Residency rule for dole unconstitutional, court told

PUBLISHED : Tuesday, 25 May, 2010, 12:00am
UPDATED : Tuesday, 25 May, 2010, 12:00am

The requirement that a permanent resident had to be living in the city almost continuously for a year before being eligible to apply for welfare was unconstitutional, the Court of First Instance heard yesterday.

The argument was made by barrister Hectar Pun, for George Yao Man-fai, an unemployed man who was denied the dole after he was sacked from his job on the mainland and returned to Hong Kong.

Pun said the requirement undermined a resident's freedom to travel and to choose their occupation.
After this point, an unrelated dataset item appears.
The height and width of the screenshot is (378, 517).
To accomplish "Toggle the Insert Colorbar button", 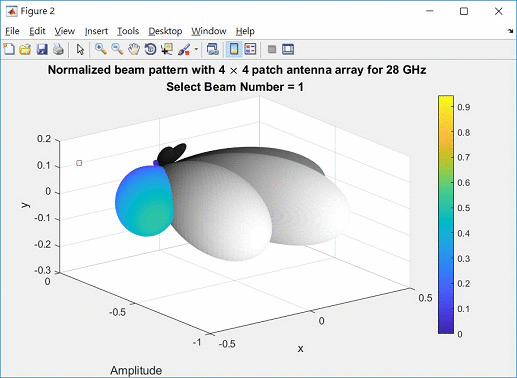I will point(234,49).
It also violated Article 36 of the Basic Law, which guaranteed residents the right to social welfare, and was therefore discriminatory because it treated residents differently.

But counsel for the Social Welfare Department said the rule was important for controlling the distribution of the resources of the welfare system.

Yao, a permanent resident, worked on the mainland for four years. He returned to Hong Kong in September 2008 after he was fired, with only enough savings to live for two months. Yao - who under the rule would not be eligible for the dole until July last year - applied for it in December 2008 and was rejected. He applied again with the same result.

Under the Comprehensive Social Security Assistance Scheme, an applicant for welfare must be a permanent resident, pass a means test and have lived continuously in the city for at least one year immediately before the date of application. The applicant is allowed to have been away from the city for up to 56 days in that period without losing eligibility.

If absent for more than 56 days, he has to live in the city to make up for the extra days he was out of it before his application will be considered.

The Social Welfare Department can exercise discretion in cases of genuine hardship.

Pun suggested to the court residents should not be 'penalised' for 'wholly innocent reasons', such as having to take care of a family member who had an accident overseas.

Mr Justice Andrew Cheung Kui-nung asked about the type of people affected by the rule. 'If a member of the press went to cover the earthquake on the mainland, or a volunteer went to contribute in a quake zone for a few months, would his right for social welfare be suspended?' he asked. Pun replied yes.

The judge raised other scenarios, such as an elderly person who had to attend the wedding of a son or daughter overseas and had to stay for a long time because they could not travel frequently, and students who studied overseas.

'If there is a provision that states if people travel overseas, they have to pay 10 per cent more in tax, that would be outrageous,' he said. 'How does it differ from the present case that suspends people's right to social assistance for being absent from Hong Kong for more than 56 days?'

The judge said this was a point he had to consider.

Jat Sew-tong SC, for the director of social welfare, said residence history was relevant in prioritising distribution of the limited resources of the social welfare system and ensuring the system's sustainability.

'Choices do have consequences,' Jat said. 'We are not penalising people for travelling. It is different from imposing a tax on them.'

The hearing was adjourned to June 8.

In June last year, a judge ruled in the High Court that the government policy that restricts eligibility to welfare payments to people who have lived in Hong Kong for not less than seven years does not violate the Basic Law or the Bill of Rights.

In that case, the plaintiff was a mainland woman, Kong Yunming, whose husband died two days after she arrived to join him in 2005.

Her application for comprehensive social security allowance was rejected by the department because she failed to meet the seven-year residency requirement.